TASK BRIEF: Please restate each entry below, word for word.

Dataset entries:
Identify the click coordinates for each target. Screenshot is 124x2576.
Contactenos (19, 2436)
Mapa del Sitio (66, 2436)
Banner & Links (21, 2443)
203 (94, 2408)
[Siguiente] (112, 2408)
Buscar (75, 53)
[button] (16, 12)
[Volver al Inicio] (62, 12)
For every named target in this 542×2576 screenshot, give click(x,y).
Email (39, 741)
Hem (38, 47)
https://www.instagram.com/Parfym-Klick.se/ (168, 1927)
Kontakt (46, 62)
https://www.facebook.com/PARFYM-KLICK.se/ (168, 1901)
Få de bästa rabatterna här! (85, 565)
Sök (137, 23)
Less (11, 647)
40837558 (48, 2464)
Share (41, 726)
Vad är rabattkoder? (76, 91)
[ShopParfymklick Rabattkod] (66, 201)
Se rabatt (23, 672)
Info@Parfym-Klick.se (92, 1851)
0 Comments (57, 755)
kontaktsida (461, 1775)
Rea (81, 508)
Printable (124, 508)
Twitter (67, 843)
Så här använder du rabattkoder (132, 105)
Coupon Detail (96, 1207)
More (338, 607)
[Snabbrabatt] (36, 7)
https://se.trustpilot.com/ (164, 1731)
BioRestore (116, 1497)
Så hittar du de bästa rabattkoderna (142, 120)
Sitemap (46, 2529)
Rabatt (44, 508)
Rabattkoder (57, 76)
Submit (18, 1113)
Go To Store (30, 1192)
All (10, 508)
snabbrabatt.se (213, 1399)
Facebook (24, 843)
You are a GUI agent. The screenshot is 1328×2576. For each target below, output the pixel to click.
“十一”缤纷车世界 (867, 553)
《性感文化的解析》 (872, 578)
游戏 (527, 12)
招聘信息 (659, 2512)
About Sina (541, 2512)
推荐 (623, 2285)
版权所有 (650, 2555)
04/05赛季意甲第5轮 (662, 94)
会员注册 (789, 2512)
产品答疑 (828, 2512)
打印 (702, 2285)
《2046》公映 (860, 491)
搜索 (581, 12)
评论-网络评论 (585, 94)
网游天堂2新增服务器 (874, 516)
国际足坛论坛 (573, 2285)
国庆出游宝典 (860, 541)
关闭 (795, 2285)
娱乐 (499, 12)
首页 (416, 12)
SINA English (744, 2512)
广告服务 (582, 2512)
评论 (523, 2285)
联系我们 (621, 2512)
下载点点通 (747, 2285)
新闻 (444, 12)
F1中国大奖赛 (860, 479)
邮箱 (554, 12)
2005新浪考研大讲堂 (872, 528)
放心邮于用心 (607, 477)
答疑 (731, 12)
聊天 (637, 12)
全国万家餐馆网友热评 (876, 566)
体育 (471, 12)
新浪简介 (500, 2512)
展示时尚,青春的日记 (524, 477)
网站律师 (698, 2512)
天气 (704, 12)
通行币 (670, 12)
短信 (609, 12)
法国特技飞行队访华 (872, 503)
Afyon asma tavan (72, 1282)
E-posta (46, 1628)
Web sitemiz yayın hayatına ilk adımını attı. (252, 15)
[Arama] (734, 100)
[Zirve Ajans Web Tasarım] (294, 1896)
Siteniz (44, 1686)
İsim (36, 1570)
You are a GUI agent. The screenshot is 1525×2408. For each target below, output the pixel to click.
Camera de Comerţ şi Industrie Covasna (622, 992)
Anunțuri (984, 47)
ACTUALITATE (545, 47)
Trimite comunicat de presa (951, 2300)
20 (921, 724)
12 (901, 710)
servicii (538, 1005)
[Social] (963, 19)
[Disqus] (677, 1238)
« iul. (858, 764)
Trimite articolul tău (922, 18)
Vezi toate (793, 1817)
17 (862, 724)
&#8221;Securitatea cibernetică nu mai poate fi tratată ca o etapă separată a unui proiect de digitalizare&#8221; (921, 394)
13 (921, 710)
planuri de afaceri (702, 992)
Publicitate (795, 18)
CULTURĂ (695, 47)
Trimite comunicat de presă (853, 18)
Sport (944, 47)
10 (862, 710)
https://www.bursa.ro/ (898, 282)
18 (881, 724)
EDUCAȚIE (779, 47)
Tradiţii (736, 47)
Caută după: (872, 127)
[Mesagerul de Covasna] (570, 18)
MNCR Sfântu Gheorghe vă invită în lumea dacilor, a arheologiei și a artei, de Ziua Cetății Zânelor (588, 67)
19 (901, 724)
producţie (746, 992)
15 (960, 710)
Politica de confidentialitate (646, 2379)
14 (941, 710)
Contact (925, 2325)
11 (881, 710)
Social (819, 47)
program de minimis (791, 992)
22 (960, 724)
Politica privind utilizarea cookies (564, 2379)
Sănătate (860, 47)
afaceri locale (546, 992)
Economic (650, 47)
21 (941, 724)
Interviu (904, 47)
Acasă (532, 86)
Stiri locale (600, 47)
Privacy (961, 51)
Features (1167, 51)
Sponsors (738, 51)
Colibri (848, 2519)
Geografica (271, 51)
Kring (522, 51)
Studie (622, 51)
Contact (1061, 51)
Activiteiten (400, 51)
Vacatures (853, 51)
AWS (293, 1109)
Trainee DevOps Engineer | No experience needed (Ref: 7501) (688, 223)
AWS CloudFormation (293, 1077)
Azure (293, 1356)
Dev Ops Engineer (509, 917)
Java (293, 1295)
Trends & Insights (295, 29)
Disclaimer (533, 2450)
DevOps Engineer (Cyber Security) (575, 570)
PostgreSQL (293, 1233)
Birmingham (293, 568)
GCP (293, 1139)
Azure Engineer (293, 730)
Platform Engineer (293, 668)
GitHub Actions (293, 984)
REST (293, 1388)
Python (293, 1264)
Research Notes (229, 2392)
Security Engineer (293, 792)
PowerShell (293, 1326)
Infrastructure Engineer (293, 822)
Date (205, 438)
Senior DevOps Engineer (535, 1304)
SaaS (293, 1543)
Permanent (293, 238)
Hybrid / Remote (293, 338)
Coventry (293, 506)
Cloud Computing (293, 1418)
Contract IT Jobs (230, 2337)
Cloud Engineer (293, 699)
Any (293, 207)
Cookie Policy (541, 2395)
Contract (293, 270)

ANSWER TO THE EXERCISE:
Identify the click coordinates for each target. Screenshot is 124x2576.
Contactenos (19, 2436)
Mapa del Sitio (66, 2436)
Banner & Links (21, 2443)
203 (94, 2408)
[Siguiente] (112, 2408)
Buscar (75, 53)
[button] (16, 12)
[Volver al Inicio] (62, 12)
For every named target in this 542×2576 screenshot, give click(x,y).
Email (39, 741)
Hem (38, 47)
https://www.instagram.com/Parfym-Klick.se/ (168, 1927)
Kontakt (46, 62)
https://www.facebook.com/PARFYM-KLICK.se/ (168, 1901)
Få de bästa rabatterna här! (85, 565)
Sök (137, 23)
Less (11, 647)
40837558 (48, 2464)
Share (41, 726)
Vad är rabattkoder? (76, 91)
[ShopParfymklick Rabattkod] (66, 201)
Se rabatt (23, 672)
Info@Parfym-Klick.se (92, 1851)
0 Comments (57, 755)
kontaktsida (461, 1775)
Rea (81, 508)
Printable (124, 508)
Twitter (67, 843)
Så här använder du rabattkoder (132, 105)
Coupon Detail (96, 1207)
More (338, 607)
[Snabbrabatt] (36, 7)
https://se.trustpilot.com/ (164, 1731)
BioRestore (116, 1497)
Så hittar du de bästa rabattkoderna (142, 120)
Sitemap (46, 2529)
Rabatt (44, 508)
Rabattkoder (57, 76)
Submit (18, 1113)
Go To Store (30, 1192)
All (10, 508)
snabbrabatt.se (213, 1399)
Facebook (24, 843)
You are a GUI agent. The screenshot is 1328×2576. For each target below, output the pixel to click.
“十一”缤纷车世界 (867, 553)
《性感文化的解析》 (872, 578)
游戏 (527, 12)
招聘信息 (659, 2512)
About Sina (541, 2512)
推荐 (623, 2285)
版权所有 (650, 2555)
04/05赛季意甲第5轮 (662, 94)
会员注册 (789, 2512)
产品答疑 (828, 2512)
打印 (702, 2285)
《2046》公映 (860, 491)
搜索 (581, 12)
评论-网络评论 (585, 94)
网游天堂2新增服务器 (874, 516)
国际足坛论坛 (573, 2285)
国庆出游宝典 (860, 541)
关闭 (795, 2285)
娱乐 (499, 12)
首页 (416, 12)
SINA English (744, 2512)
广告服务 (582, 2512)
评论 (523, 2285)
联系我们 (621, 2512)
下载点点通 (747, 2285)
新闻 (444, 12)
F1中国大奖赛 (860, 479)
邮箱 (554, 12)
2005新浪考研大讲堂 (872, 528)
放心邮于用心 (607, 477)
答疑 (731, 12)
聊天 (637, 12)
全国万家餐馆网友热评 (876, 566)
体育 (471, 12)
新浪简介 (500, 2512)
展示时尚,青春的日记 (524, 477)
网站律师 (698, 2512)
天气 (704, 12)
通行币 (670, 12)
短信 (609, 12)
法国特技飞行队访华 (872, 503)
Afyon asma tavan (72, 1282)
E-posta (46, 1628)
Web sitemiz yayın hayatına ilk adımını attı. (252, 15)
[Arama] (734, 100)
[Zirve Ajans Web Tasarım] (294, 1896)
Siteniz (44, 1686)
İsim (36, 1570)
You are a GUI agent. The screenshot is 1525×2408. For each target below, output the pixel to click.
Camera de Comerţ şi Industrie Covasna (622, 992)
Anunțuri (984, 47)
ACTUALITATE (545, 47)
Trimite comunicat de presa (951, 2300)
20 (921, 724)
12 (901, 710)
servicii (538, 1005)
[Social] (963, 19)
[Disqus] (677, 1238)
« iul. (858, 764)
Trimite articolul tău (922, 18)
Vezi toate (793, 1817)
17 (862, 724)
&#8221;Securitatea cibernetică nu mai poate fi tratată ca o etapă separată a unui proiect de digitalizare&#8221; (921, 394)
13 (921, 710)
planuri de afaceri (702, 992)
Publicitate (795, 18)
CULTURĂ (695, 47)
Trimite comunicat de presă (853, 18)
Sport (944, 47)
10 (862, 710)
https://www.bursa.ro/ (898, 282)
18 (881, 724)
EDUCAȚIE (779, 47)
Tradiţii (736, 47)
Caută după: (872, 127)
[Mesagerul de Covasna] (570, 18)
MNCR Sfântu Gheorghe vă invită în lumea dacilor, a arheologiei și a artei, de Ziua Cetății Zânelor (588, 67)
19 (901, 724)
producţie (746, 992)
15 (960, 710)
Politica de confidentialitate (646, 2379)
14 (941, 710)
Contact (925, 2325)
11 (881, 710)
Social (819, 47)
program de minimis (791, 992)
22 (960, 724)
Politica privind utilizarea cookies (564, 2379)
Sănătate (860, 47)
afaceri locale (546, 992)
Economic (650, 47)
21 (941, 724)
Interviu (904, 47)
Acasă (532, 86)
Stiri locale (600, 47)
Privacy (961, 51)
Features (1167, 51)
Sponsors (738, 51)
Colibri (848, 2519)
Geografica (271, 51)
Kring (522, 51)
Studie (622, 51)
Contact (1061, 51)
Activiteiten (400, 51)
Vacatures (853, 51)
AWS (293, 1109)
Trainee DevOps Engineer | No experience needed (Ref: 7501) (688, 223)
AWS CloudFormation (293, 1077)
Azure (293, 1356)
Dev Ops Engineer (509, 917)
Java (293, 1295)
Trends & Insights (295, 29)
Disclaimer (533, 2450)
DevOps Engineer (Cyber Security) (575, 570)
PostgreSQL (293, 1233)
Birmingham (293, 568)
GCP (293, 1139)
Azure Engineer (293, 730)
Platform Engineer (293, 668)
GitHub Actions (293, 984)
REST (293, 1388)
Python (293, 1264)
Research Notes (229, 2392)
Security Engineer (293, 792)
PowerShell (293, 1326)
Infrastructure Engineer (293, 822)
Date (205, 438)
Senior DevOps Engineer (535, 1304)
SaaS (293, 1543)
Permanent (293, 238)
Hybrid / Remote (293, 338)
Coventry (293, 506)
Cloud Computing (293, 1418)
Contract IT Jobs (230, 2337)
Cloud Engineer (293, 699)
Any (293, 207)
Cookie Policy (541, 2395)
Contract (293, 270)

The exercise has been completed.